Tuesday, March 15, 2011

Little Bee

Little Bee by Chris Cleave
March 15, 2011

Today we had a good discussion about this book at our book club, and I want to make some notes about our response.
A quick summary would be to say that we all enjoyed this book, even though we felt it has several flaws.
Why did we enjoy it?
~It brings an important message about the plight of refugees trying to enter 1st-world countries and made us wonder what refugee centres are like in Canada. Our interest was aroused in the topic.
~ We found it moving and the characterisation memorable if not always convincing.
~We enjoyed Cleave’s elegant writing style.
~We sympathised with Little Bee and her situation.
~We enjoyed the complexity of the character, Sarah.
~We found the themes interesting. The treatment of refugees is the main theme, but we also discussed some other themes in the book:
~Globalization and how open borders apply to money and ideas but not to people. The current unrest in autocratic Arabic countries is an example of the new face of globalization.
~Personal accountability and the responsibility of the British characters to the situation of the Nigerian girl.

Exercise instructions:
1 – According to the book club notes on Little Bee, what is the main theme of the book?
2 – Write the next part of the book club notes on Little Bee, picking up after their final line.
The records have no connection to the text.

(Records pointing to text and elements)
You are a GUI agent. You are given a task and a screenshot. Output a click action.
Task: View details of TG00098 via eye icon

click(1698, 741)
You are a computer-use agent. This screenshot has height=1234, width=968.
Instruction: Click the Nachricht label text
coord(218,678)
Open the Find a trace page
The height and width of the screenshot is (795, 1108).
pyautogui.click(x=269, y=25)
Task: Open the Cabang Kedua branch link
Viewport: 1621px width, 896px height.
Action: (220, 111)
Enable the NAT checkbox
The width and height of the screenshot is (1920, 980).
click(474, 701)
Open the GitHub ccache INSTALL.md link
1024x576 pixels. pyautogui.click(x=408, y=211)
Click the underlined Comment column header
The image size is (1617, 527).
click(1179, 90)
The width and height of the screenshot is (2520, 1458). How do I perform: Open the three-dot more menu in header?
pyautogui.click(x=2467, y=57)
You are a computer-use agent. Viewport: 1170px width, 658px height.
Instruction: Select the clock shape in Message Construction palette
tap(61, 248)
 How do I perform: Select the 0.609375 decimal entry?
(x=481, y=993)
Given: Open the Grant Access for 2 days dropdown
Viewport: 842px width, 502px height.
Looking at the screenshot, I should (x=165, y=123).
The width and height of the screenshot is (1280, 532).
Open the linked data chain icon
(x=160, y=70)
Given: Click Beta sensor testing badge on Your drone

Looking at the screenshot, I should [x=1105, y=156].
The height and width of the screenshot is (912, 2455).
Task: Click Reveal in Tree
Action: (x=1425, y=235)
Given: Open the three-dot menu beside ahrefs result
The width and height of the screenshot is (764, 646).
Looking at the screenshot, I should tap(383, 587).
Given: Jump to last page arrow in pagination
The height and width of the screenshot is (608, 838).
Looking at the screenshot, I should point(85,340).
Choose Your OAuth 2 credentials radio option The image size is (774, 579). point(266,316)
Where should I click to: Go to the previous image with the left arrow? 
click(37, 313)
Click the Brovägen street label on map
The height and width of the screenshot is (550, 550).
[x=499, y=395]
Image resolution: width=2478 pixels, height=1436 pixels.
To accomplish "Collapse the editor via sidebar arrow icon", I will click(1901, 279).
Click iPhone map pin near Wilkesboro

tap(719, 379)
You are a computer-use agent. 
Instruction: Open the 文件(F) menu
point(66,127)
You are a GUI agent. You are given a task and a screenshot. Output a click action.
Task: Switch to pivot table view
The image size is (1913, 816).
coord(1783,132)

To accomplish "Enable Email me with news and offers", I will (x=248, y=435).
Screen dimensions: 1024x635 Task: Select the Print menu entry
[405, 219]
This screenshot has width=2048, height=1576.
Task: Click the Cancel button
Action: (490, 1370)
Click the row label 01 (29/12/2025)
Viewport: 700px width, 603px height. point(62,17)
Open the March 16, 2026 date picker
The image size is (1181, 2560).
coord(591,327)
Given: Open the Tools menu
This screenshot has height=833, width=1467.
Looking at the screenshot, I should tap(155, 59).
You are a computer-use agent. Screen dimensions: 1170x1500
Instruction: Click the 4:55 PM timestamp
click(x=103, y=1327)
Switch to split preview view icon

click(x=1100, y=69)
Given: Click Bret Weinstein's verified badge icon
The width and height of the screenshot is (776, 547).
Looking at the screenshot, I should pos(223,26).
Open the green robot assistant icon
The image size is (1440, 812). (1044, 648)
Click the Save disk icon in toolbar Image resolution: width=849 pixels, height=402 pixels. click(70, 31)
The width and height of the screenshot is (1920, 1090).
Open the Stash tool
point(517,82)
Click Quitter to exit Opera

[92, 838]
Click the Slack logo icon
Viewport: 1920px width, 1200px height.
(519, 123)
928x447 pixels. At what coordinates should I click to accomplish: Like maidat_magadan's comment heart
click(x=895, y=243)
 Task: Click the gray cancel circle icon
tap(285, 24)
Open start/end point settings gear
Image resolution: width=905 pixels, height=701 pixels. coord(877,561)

Exercise answers:
1 – The treatment of refugees.

2 –
Our discussion ranged over several aspects of the book. We talked about the dual narrative which was distracting for some and decided that as the book is the story of two worlds, it was appropriate to hear it from two points of view.
We talked about Cleave’s challenge in adopting female voices to tell his story, remembered other books we had read in which a male author spoke through women, and decided that he had done a convincing job.
We found the character of Sarah interesting and found many scenes in which she displayed an impulsivity that we decided was her driving personality trait.
We felt there is a lot of coincidence in the plot, especially the contrived setting of the ending, on the same beach where the story started.
We found that the character of Little Bee, while very sympathetic, was not consistent. We found it surprising that she was able to manipulate Lawrence and behave so appropriately at the daycare centre and yet lose her cool with the policeman and use such inappropriate language with the taxi driver. She berated herself for not calling the police when Andrew was hanging himself and yet she did not know how to call them when Charlie went missing. We found the whole theme of her responsibility in Andrew’s death was unconvincing as we felt that she made strong efforts to save him within the limits of her ability.
Some members had read about the author and we were pleased to find out that he had researched his topic thoroughly and spent a summer working in a British refugee facility.
We agreed that the novel is a good organ for publicizing human rights issues that remain statistics when they are reported in a news format.
We discussed the difference between novels that depict gratuitous violence such as The Girl with the Dragon Tattoo and the horrific violence in the rape and murder scene of Little Bee’s sister, which was terrible to read but yet necessary to understand the danger of the character’s situation.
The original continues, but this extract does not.